** Opening EXERCISE MATERIAL block **
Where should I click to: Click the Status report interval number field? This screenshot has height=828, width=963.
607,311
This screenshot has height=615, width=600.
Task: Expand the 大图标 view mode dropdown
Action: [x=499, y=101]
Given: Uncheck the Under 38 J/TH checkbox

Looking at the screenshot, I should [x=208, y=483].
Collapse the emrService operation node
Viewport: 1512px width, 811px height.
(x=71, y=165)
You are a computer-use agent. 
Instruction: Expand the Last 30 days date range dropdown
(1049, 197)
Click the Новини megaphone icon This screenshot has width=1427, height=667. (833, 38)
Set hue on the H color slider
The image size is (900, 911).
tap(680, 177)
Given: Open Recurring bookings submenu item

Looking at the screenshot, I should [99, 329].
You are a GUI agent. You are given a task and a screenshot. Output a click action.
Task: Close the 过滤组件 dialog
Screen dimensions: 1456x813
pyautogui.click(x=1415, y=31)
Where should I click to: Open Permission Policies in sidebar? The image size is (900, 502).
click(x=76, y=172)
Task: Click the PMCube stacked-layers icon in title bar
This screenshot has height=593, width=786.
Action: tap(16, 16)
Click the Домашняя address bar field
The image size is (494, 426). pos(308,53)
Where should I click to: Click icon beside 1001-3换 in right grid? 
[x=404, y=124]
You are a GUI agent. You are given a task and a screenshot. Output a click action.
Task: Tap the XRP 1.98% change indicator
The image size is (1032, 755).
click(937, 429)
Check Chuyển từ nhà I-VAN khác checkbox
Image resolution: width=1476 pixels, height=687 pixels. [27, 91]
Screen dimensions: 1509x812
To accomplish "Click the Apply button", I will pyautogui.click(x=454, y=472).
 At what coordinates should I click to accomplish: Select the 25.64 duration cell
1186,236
** Closing EXERCISE MATERIAL block **
Every line of the data is to be retyped without alteration.

Where should I click to: Click the Status report interval number field? This screenshot has height=828, width=963.
607,311
This screenshot has height=615, width=600.
Task: Expand the 大图标 view mode dropdown
Action: [x=499, y=101]
Given: Uncheck the Under 38 J/TH checkbox

Looking at the screenshot, I should [x=208, y=483].
Collapse the emrService operation node
Viewport: 1512px width, 811px height.
(x=71, y=165)
You are a computer-use agent. 
Instruction: Expand the Last 30 days date range dropdown
(1049, 197)
Click the Новини megaphone icon This screenshot has width=1427, height=667. (833, 38)
Set hue on the H color slider
The image size is (900, 911).
tap(680, 177)
Given: Open Recurring bookings submenu item

Looking at the screenshot, I should [99, 329].
You are a GUI agent. You are given a task and a screenshot. Output a click action.
Task: Close the 过滤组件 dialog
Screen dimensions: 1456x813
pyautogui.click(x=1415, y=31)
Where should I click to: Open Permission Policies in sidebar? The image size is (900, 502).
click(x=76, y=172)
Task: Click the PMCube stacked-layers icon in title bar
This screenshot has height=593, width=786.
Action: tap(16, 16)
Click the Домашняя address bar field
The image size is (494, 426). pos(308,53)
Where should I click to: Click icon beside 1001-3换 in right grid? 
[x=404, y=124]
You are a GUI agent. You are given a task and a screenshot. Output a click action.
Task: Tap the XRP 1.98% change indicator
The image size is (1032, 755).
click(937, 429)
Check Chuyển từ nhà I-VAN khác checkbox
Image resolution: width=1476 pixels, height=687 pixels. [27, 91]
Screen dimensions: 1509x812
To accomplish "Click the Apply button", I will pyautogui.click(x=454, y=472).
 At what coordinates should I click to accomplish: Select the 25.64 duration cell
1186,236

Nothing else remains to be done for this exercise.